The successor to the Sony XE90 is there and it’s called the XF90. In the 55 inch version we received for reviewing, its exact reference is KD-55XF9005. It fits into a wide range of LCD TVs and tries to provide an alternative to the (more expensive) OLED models with a lot of image processing technologies and processes. To start with, this model uses a 55-inch Triluminos panel coupled with a Full LED backlight system for which the light zones are individually controlled to produce the best possible contrast. Note that it is not as precise as the OLED (where each pixel is self-emitting), but the multiplication of the zones (Sony does not indicate the exact number of zones) makes it possible to obtain a fairly fine and dynamic rendering .
This is in any case the observation that is quickly imposed on us, as is the high-flying performance of the X1 Extreme processor that equips high-end TVs from Sony.
Excellent color calibration
The first strong point that we saw with the naked eye after several hours of use and validated with our measurement tools concerns the color fidelity. With an average Delta E2000 in “cinema pro” mode of 1.22, we can speak of an exceptional color calibration.
Recall that the closer this result is to 0, the more the colors are faithful. If we consider that, beyond 3, the loss of loyalty is damaging (but not always really noticeable), the results are rather between 2 and 2.5 for the best TV – this is the case for example for the excellent LG OLED 55C7V with an average Delta E in cinema mode at 2.1.
And our other measures show equally impressive results. The brightness bursts the ceiling with 658 cd / m² (with a light peak at 1000 cd / m²) making this XF90 one of the brighreview TVs in its LCD category. Add to this that the contrast measurement also counts among the best with a value of 5218: 1 in cinema mode.
A powerful processor to manage all techs
With all its excellent measurements, the KD-55XF9005 is above all, for the consumer, an excellent television. Whatever films we watched, between this high brightness and this exceptional contrast, we were won over by the image. Admittedly, the effects of clouding are not as well mastered as with OLED, but this television is doing quite well. The multiple image processing technologies do the job, both in enhancing contrasts (Dynamic Range Pro), in the fluidity of the image (X-Motion Clarity) and even upscalling. The good scaling of Full HD content is welcome. Whether for playing a Blu-ray movie or simply for a TV program, via the TNT tuner or the signal from your internet box. In summary, the Sony X1 Extreme processor does its best to display a flattering image to viewers, including SDR (Standard Dynamic Range) sources – although a difference is noticeable when using a true HDR-compatible source.
Working with Android TV, this 55 inch embeds multiple video streaming services such as YouTube, Molotov, Amazon Prime Video and, of course, Netflix.
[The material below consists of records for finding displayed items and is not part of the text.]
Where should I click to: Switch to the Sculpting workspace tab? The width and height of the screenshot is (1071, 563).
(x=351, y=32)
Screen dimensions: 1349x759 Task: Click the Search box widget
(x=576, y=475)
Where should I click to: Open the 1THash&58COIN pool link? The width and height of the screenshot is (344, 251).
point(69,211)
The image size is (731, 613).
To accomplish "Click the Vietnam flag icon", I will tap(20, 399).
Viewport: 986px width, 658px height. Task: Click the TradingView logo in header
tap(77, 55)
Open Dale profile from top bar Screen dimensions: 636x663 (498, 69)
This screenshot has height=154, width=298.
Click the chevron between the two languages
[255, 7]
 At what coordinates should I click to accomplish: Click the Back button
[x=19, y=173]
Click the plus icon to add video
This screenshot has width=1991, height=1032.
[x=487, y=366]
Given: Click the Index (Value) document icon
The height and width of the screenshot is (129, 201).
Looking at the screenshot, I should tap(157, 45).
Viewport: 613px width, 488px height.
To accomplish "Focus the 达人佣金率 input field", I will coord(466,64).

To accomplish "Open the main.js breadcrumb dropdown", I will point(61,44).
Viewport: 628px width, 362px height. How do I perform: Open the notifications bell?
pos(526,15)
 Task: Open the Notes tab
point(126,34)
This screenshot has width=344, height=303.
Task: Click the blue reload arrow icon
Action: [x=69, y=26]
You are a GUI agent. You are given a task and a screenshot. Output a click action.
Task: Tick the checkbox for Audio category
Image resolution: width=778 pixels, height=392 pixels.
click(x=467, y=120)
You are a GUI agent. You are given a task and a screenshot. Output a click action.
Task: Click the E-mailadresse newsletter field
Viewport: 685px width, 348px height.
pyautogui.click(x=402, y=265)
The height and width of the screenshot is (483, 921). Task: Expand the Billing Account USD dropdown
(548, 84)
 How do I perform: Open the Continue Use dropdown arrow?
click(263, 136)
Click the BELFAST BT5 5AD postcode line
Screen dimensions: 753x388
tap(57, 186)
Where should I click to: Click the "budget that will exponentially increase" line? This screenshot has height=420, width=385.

The HDR10 and Dolby Vision compatibility of this panel also allows you to enjoy optimal quality with certain series broadcast by Netflix.
A high price
During our review of the Sony KD-65AF8 OLED TV, we criticized the manufacturer for not delivering a slightly more premium remote control, in line with the high-end positioning of this model.
The criticism is also valid for this XF90, a television sold all the same 1799 euros. Which brings us to its second weak point: its price. For a budget that is fairly close, it is possible to fall for OLED televisions, of last year certainly, but which remain excellent models, however. This is the case for example of the LG OLED55C7V or even of the Philips 55POS9002 which, even if it does not offer perfect colorimetry, was able to seduce us with its Ambilight technology. Therefore, as powerful as this KD-55XF9005, once in store, you could be attracted to the 2017 vintage OLED competition which will also benefit from promotional offers during the World Cup.